Un Théâtre d'Ombres
Comme
en écho à l´éditorial de février dernier dans lequel nous
écrivions que « quelle que soient pour
elle les conséquences institutionnelles, la droite exécutera sa
besogne », Fillon déclarait, dès le soir
du 1er tour, « Nous continuerons, quel que soit le
résultat des élections ». En moins de deux ans,
2002 et 2004, les deux gouvernements du pays ont été successivement
défaits sur le terrain électoral.
A deux reprises le salariat aura dit la même chose : “Nous
ne voulons pas d´une politique de
droite”. Aux présidentielles ce n´est pas la gauche
qui a perdu mais la politique de droite du gouvernement
Jospin qui a été récusée. De même, lors de ces régionales,
c´est la droite qui a perdu et
non la gauche qui a gagné.
Et c´est certainement cette même
volonté de classe de battre la droite qui
explique le recul de LO-LCR au premier tour, cette alliance qui
n’ouvrait d’autre perspective immédiate
que le risque d’une victoire par défaut de l'UMP.

-------

__La consigne__:
Poursuivez l'éditorial sur le rejet électoral de la politique de droite en 2002 et 2004, en reprenant juste après sa dernière phrase.

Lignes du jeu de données
-------

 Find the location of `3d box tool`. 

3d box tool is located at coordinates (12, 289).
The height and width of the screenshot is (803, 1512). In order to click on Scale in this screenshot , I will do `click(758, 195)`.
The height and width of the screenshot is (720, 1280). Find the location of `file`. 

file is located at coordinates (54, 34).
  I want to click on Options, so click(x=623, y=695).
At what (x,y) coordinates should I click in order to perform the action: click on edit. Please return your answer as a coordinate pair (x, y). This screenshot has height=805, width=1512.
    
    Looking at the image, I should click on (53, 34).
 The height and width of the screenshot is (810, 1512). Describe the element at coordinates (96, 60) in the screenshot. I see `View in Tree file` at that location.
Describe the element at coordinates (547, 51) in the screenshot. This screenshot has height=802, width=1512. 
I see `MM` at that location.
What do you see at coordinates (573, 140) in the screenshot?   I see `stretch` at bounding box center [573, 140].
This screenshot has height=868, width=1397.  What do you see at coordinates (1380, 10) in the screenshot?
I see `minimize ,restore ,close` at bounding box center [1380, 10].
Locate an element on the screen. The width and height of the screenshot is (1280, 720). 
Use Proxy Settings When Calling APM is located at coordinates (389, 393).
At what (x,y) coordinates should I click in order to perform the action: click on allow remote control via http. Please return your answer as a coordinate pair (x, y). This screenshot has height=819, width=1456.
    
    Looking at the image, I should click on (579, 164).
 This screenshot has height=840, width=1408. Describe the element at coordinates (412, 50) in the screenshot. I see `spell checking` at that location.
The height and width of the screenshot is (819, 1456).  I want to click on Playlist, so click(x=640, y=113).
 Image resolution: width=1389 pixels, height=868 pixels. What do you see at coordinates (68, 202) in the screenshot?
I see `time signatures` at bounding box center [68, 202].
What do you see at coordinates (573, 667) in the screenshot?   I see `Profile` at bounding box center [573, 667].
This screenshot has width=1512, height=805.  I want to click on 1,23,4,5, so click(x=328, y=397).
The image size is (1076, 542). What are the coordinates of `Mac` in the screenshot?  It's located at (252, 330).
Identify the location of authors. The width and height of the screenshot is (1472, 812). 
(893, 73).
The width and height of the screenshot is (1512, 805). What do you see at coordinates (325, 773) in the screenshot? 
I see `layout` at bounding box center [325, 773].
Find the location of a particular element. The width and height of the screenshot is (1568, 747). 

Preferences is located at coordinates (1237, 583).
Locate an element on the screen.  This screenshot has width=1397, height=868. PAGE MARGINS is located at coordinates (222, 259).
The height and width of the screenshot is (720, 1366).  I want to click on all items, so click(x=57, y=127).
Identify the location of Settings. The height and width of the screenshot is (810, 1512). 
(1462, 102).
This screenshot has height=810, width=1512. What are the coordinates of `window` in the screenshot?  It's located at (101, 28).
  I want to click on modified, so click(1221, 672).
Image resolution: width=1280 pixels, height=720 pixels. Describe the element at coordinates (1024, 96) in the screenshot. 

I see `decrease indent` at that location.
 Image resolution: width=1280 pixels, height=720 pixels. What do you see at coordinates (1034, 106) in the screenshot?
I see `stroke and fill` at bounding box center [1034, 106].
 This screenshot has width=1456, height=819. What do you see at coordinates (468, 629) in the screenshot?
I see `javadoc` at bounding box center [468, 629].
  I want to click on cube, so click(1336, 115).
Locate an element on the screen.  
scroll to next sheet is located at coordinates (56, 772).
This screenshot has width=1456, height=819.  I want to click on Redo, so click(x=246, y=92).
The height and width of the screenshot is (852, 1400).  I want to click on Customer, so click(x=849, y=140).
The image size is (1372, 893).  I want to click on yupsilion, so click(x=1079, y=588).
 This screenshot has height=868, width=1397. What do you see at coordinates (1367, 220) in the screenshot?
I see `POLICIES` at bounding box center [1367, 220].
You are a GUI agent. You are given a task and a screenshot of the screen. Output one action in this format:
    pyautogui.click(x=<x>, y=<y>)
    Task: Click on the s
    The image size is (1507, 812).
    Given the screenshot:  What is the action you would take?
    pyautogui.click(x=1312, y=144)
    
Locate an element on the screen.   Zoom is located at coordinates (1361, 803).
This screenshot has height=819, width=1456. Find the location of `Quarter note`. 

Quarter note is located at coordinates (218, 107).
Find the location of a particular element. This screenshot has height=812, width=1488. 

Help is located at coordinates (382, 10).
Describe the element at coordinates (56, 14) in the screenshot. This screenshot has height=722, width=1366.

-------

__Réponse attendue__:
Avec
moins de 10% des inscrits au premier tour, 1,3 million d´électeurs
perdus en 2 ans, toutes les régions à gauche sauf
l’Alsace (heureusement pour la droite que l´Alsace
n’est
plus allemande !), le gouvernement prétend pourtant poursuivre
voire accélérer sa politique. Une politique d´autant
plus autoritaire et brutale qu´elle sera celle d´un pouvoir
aux abois ! Cette nouvelle débâcle d´un parti de gouvernement
sans que l’opposition ait mise en avant un
quelconque projet, programme ou leader, manifeste la
profondeur de la crise politique et sociale.
Ces
élections auront en effet montré que les luttes institutionnelles
ne parviennent plus à remplir leur fonction
d´écran au conflit de classe qui oppose le salariat
au patronat. Car si chacun avait depuis longtemps
compris que Raffarin n´était que le porte-parole
des intérêts de Seillière et de la clique du Medef,
les régionales auront contraint une “gauche” parlementaire,
à travers son slogan « Stop au gouvernement
», à dévoiler que sur le fond elle n´a rien à
proposer aux exploités.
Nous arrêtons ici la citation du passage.